[CHALLENGE] Quote each of the records below verbatim, leaving out the pictures.

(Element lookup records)
========
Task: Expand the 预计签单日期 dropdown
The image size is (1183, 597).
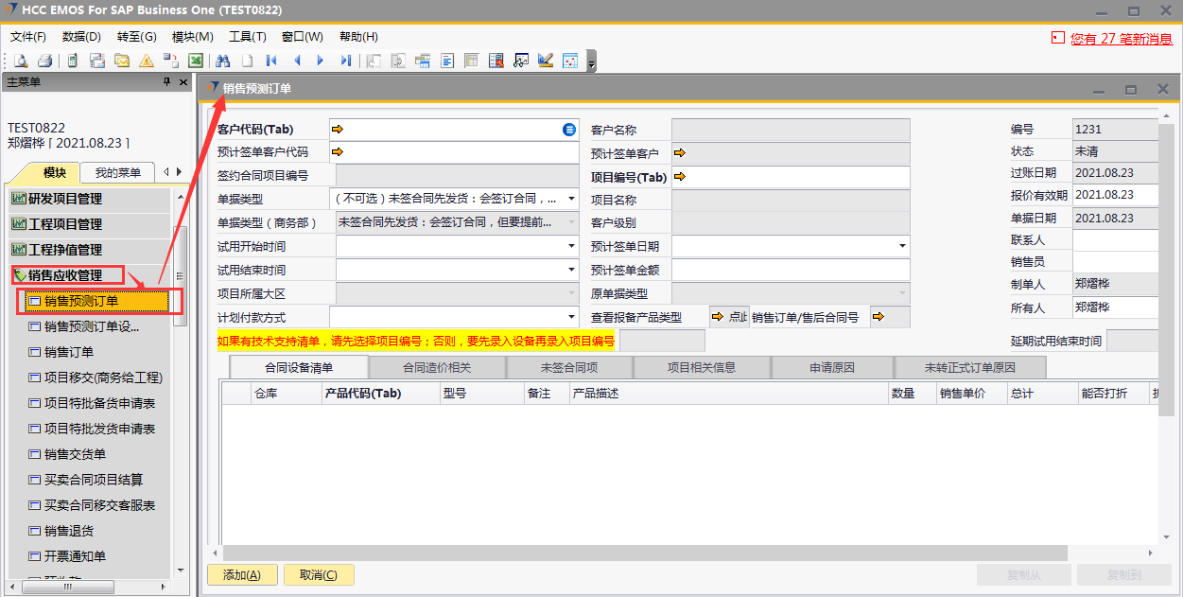Action: 903,246
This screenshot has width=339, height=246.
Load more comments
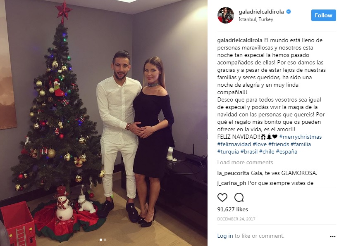point(245,162)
========
[TASK ANSWER]
Task: Expand the 预计签单日期 dropdown
The image size is (1183, 597).
Action: 903,246
This screenshot has width=339, height=246.
Load more comments
point(245,162)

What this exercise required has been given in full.